> The problem:
Retype only the lines below from the one with "Given: Click the '기간별 수익률' heading" to the one with "Instruction: Open the Kategorier widget title", inclusive, skipping every image.

> Data in this exercise:
++++

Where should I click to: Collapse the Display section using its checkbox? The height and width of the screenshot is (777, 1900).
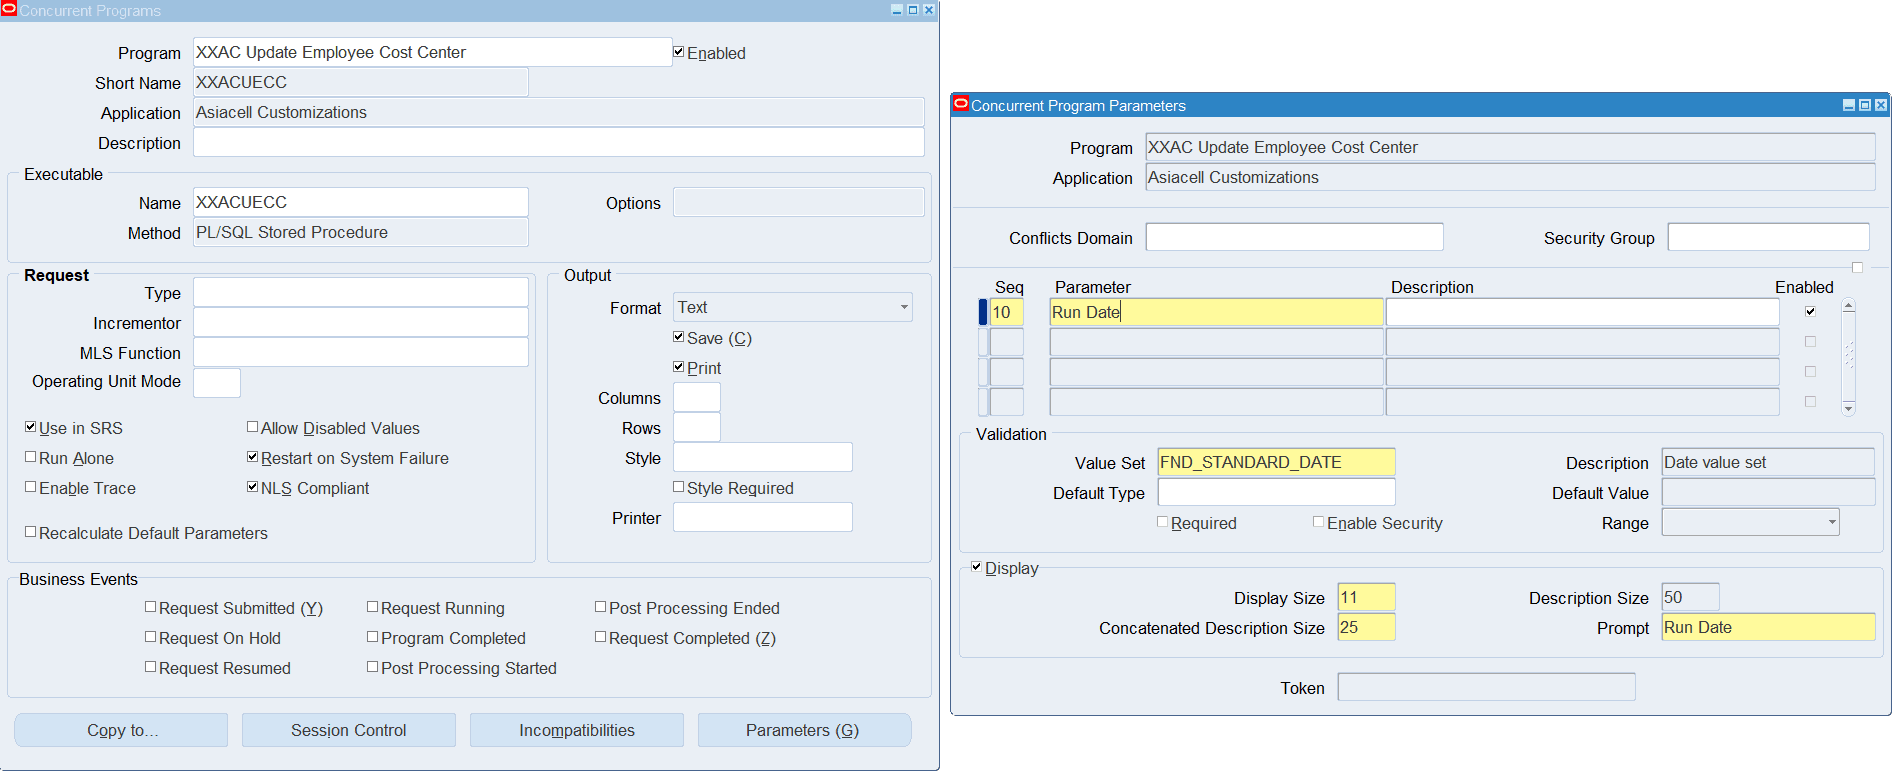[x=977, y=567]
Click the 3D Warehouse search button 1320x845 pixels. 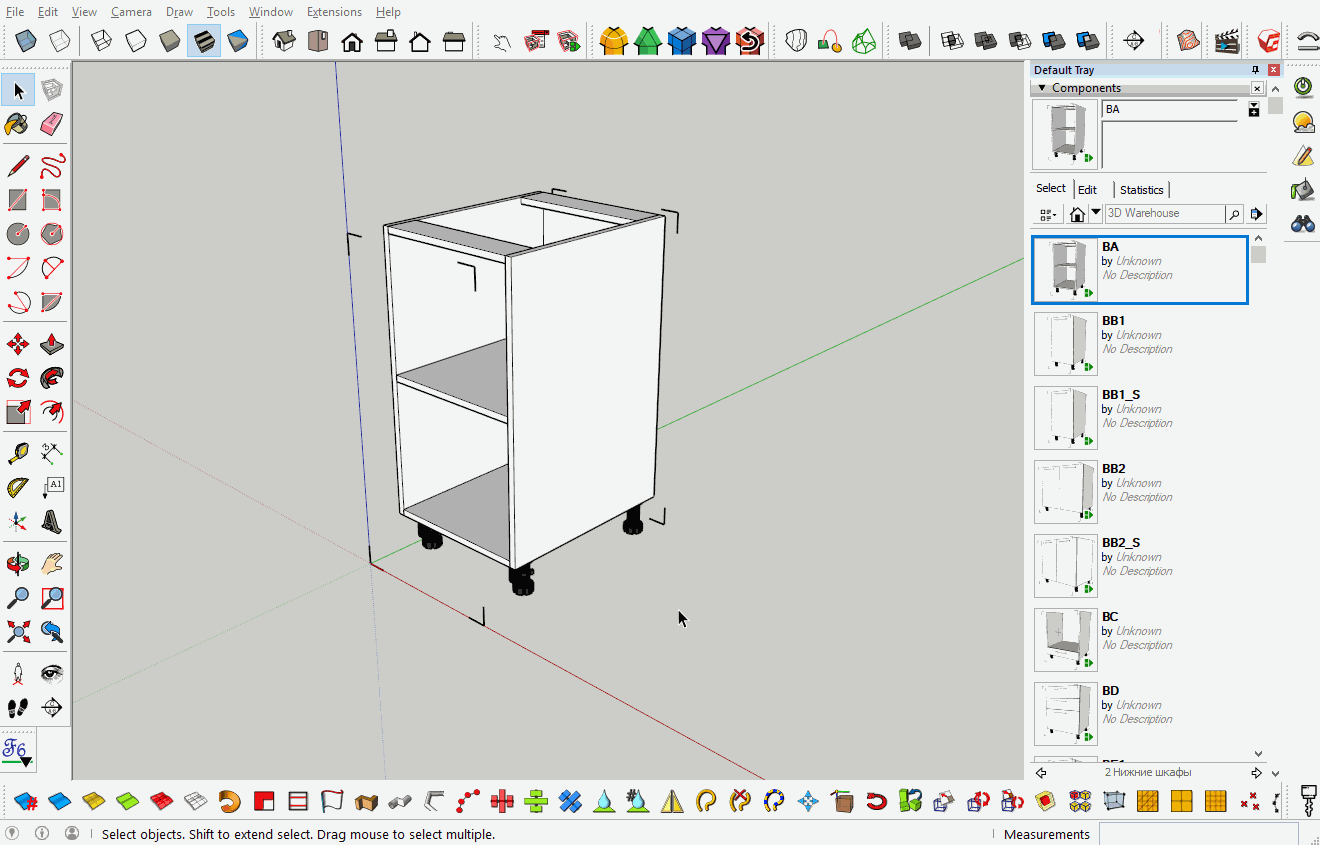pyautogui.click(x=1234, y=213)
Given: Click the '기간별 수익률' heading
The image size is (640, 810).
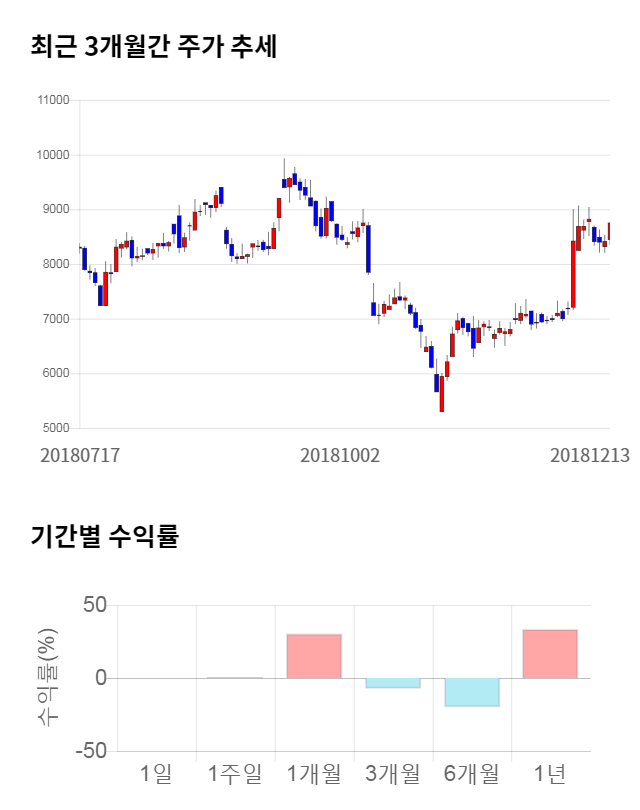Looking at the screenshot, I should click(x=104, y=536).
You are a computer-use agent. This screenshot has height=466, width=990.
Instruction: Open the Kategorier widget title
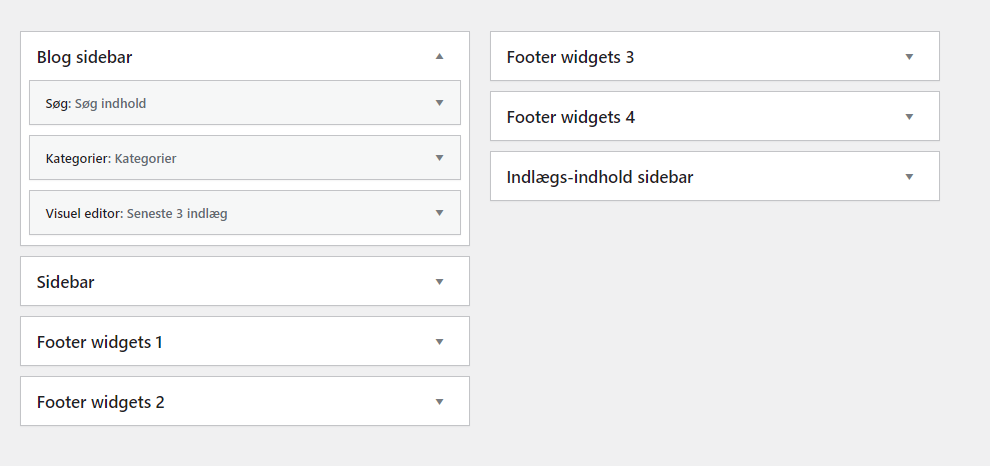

++++

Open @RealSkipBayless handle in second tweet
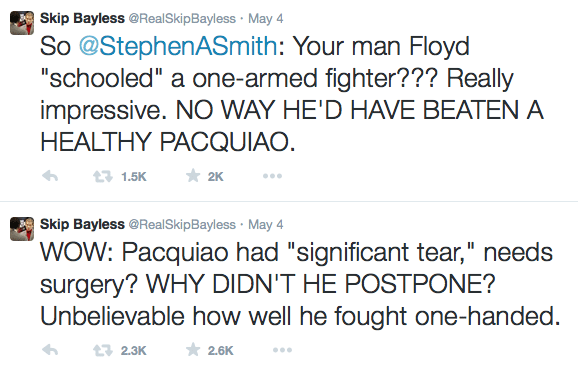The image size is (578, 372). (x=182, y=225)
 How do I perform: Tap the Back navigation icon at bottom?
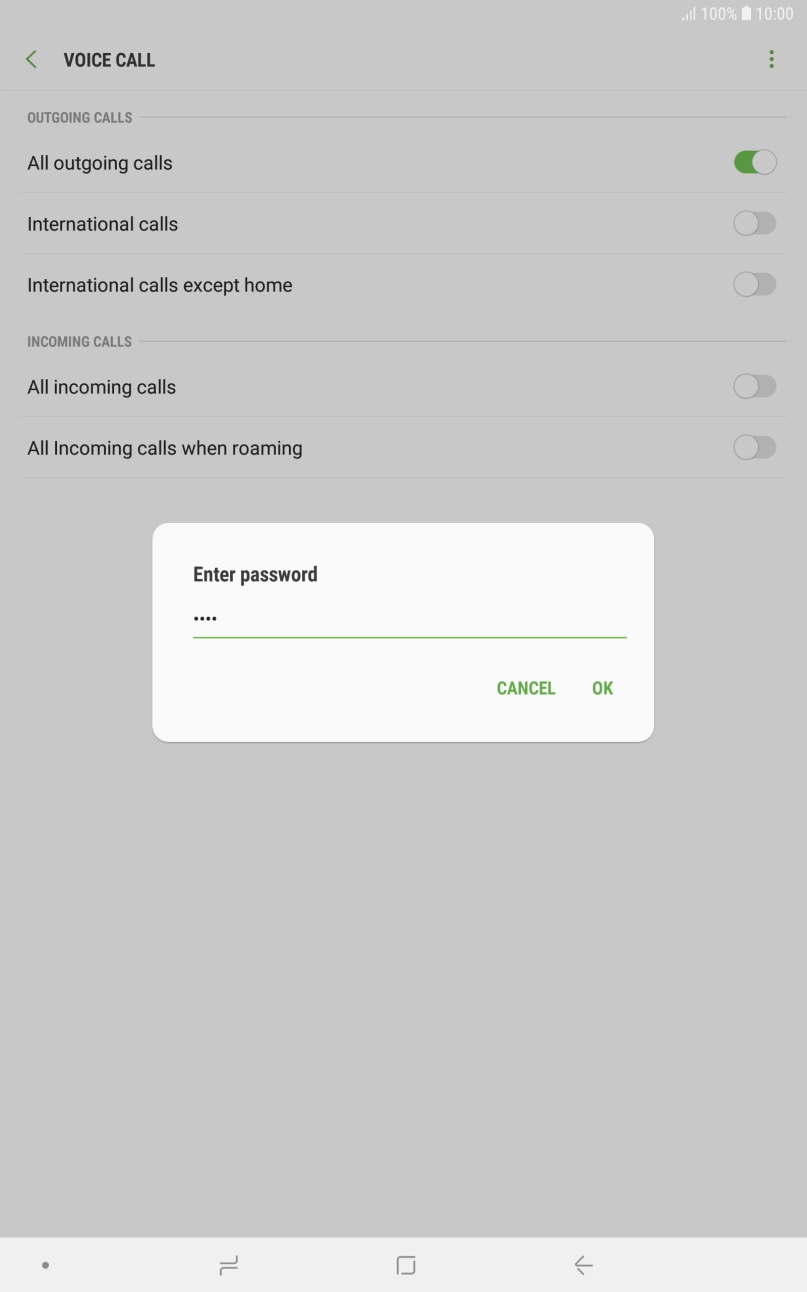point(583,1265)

++++

> Output for this exercise:
Given: Click the '기간별 수익률' heading
The image size is (640, 810).
Looking at the screenshot, I should click(x=104, y=536).
You are a computer-use agent. This screenshot has height=466, width=990.
Instruction: Open the Kategorier widget title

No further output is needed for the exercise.